* Assigned task
Nothing but an exact copy is wanted here: the line with "The height and width of the screenshot is (877, 1280)." and all the lines that follow it in the entries below.

* Provided records

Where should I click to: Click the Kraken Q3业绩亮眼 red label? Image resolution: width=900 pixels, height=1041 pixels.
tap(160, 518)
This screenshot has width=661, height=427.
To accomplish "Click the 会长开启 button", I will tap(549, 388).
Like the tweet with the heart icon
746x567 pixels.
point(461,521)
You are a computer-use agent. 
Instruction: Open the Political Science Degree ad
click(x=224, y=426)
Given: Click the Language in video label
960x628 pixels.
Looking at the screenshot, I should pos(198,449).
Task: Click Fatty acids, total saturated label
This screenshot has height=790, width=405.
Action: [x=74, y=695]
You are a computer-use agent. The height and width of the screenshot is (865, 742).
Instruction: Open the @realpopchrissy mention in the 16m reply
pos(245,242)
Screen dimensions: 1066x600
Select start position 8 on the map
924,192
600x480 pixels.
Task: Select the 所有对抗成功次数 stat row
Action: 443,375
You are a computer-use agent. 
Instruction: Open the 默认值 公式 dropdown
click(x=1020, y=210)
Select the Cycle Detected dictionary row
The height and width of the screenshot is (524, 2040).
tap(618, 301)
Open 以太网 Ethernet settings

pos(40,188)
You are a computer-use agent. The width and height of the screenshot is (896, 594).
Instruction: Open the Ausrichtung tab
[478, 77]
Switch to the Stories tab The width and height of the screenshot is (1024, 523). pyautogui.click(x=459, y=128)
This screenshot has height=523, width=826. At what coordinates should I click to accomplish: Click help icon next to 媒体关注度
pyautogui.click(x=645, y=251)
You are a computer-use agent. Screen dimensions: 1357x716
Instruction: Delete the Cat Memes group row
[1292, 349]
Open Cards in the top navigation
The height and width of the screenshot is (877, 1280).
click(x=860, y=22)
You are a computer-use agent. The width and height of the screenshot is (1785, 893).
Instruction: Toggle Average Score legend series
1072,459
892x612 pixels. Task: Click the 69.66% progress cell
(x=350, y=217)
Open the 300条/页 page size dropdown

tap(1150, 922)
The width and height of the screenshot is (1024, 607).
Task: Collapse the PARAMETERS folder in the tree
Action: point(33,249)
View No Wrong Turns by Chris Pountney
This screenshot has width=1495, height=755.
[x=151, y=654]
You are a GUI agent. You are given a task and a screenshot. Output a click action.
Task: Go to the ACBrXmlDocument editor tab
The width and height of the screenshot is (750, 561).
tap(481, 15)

* Answer to this problem
The height and width of the screenshot is (877, 1280).
click(x=860, y=22)
You are a computer-use agent. The width and height of the screenshot is (1785, 893).
Instruction: Toggle Average Score legend series
1072,459
892x612 pixels. Task: Click the 69.66% progress cell
(x=350, y=217)
Open the 300条/页 page size dropdown

tap(1150, 922)
The width and height of the screenshot is (1024, 607).
Task: Collapse the PARAMETERS folder in the tree
Action: point(33,249)
View No Wrong Turns by Chris Pountney
This screenshot has width=1495, height=755.
[x=151, y=654]
You are a GUI agent. You are given a task and a screenshot. Output a click action.
Task: Go to the ACBrXmlDocument editor tab
The width and height of the screenshot is (750, 561).
tap(481, 15)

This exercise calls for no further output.